§ **Task item**
Your reply should be a faithful copy of the records below, free of pictures.
Provided data section start
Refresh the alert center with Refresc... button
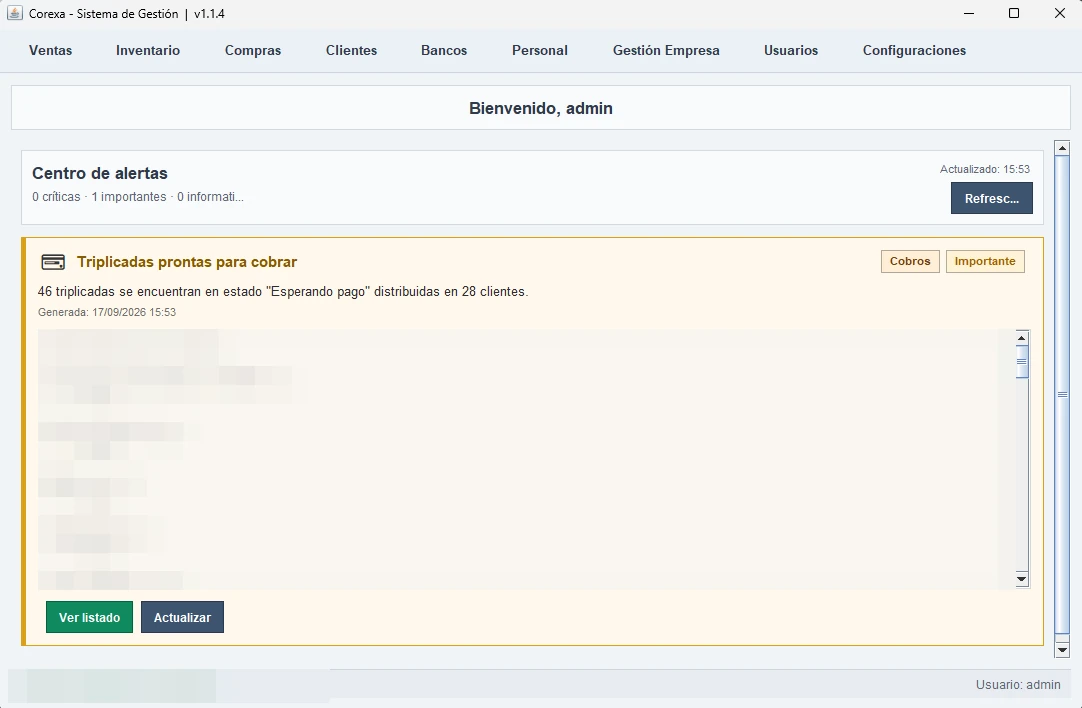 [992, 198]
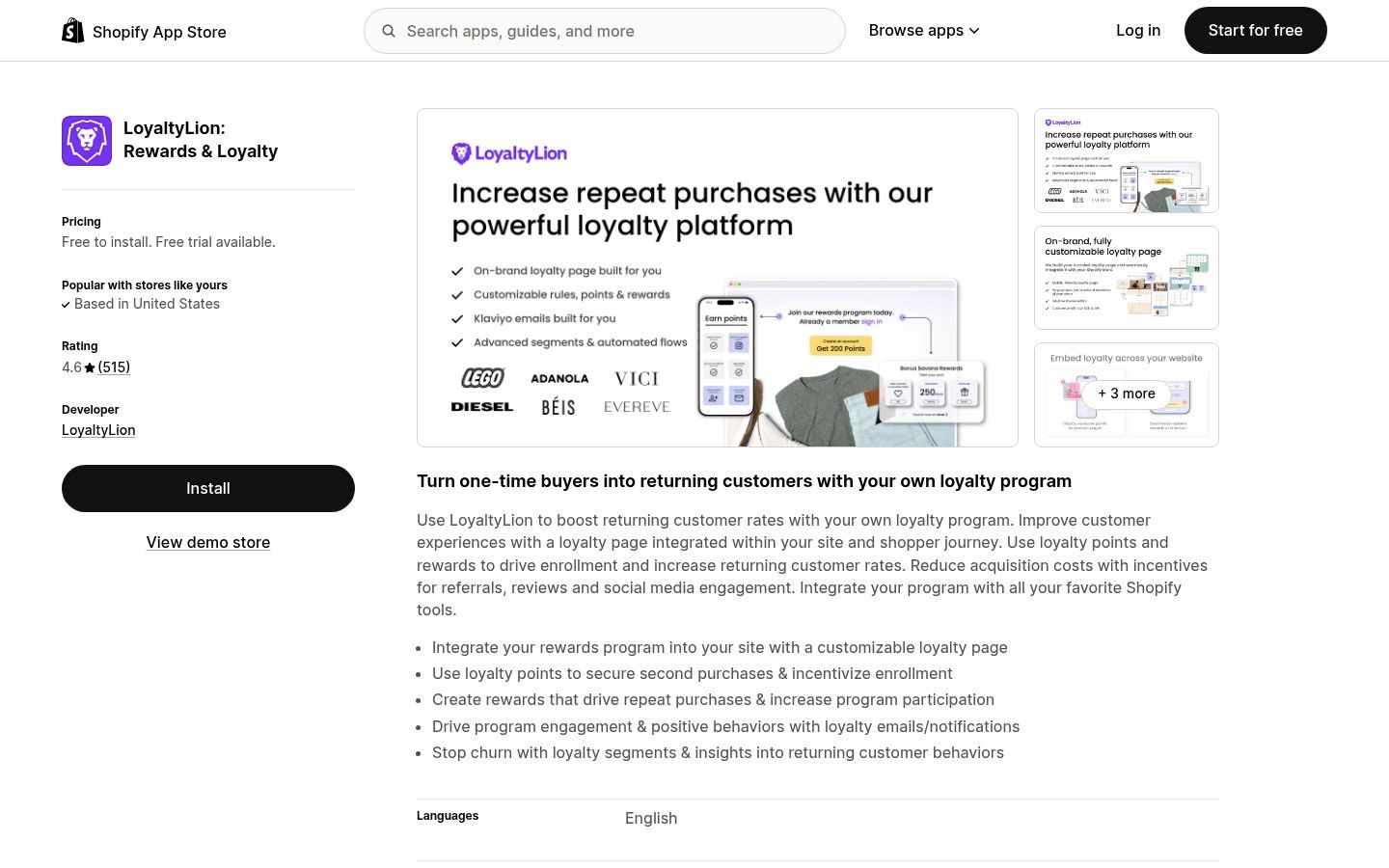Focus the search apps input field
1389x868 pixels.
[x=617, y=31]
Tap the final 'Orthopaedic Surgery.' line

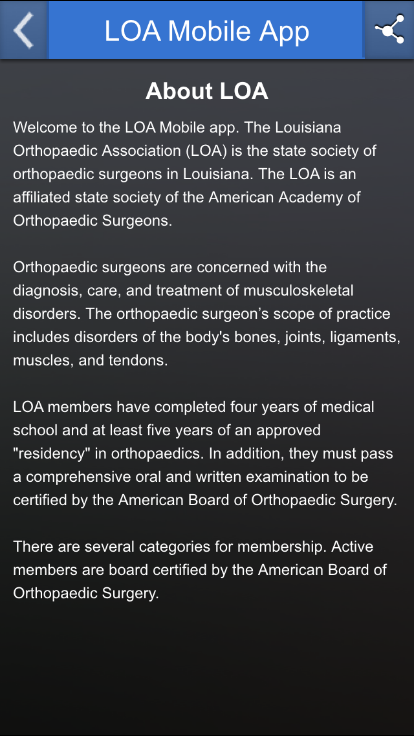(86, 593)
Provided data section end
§ **Solution to this problem**
Refresh the alert center with Refresc... button
 [992, 198]
Focus the search apps input field
1389x868 pixels.
[x=617, y=31]
Tap the final 'Orthopaedic Surgery.' line

(86, 593)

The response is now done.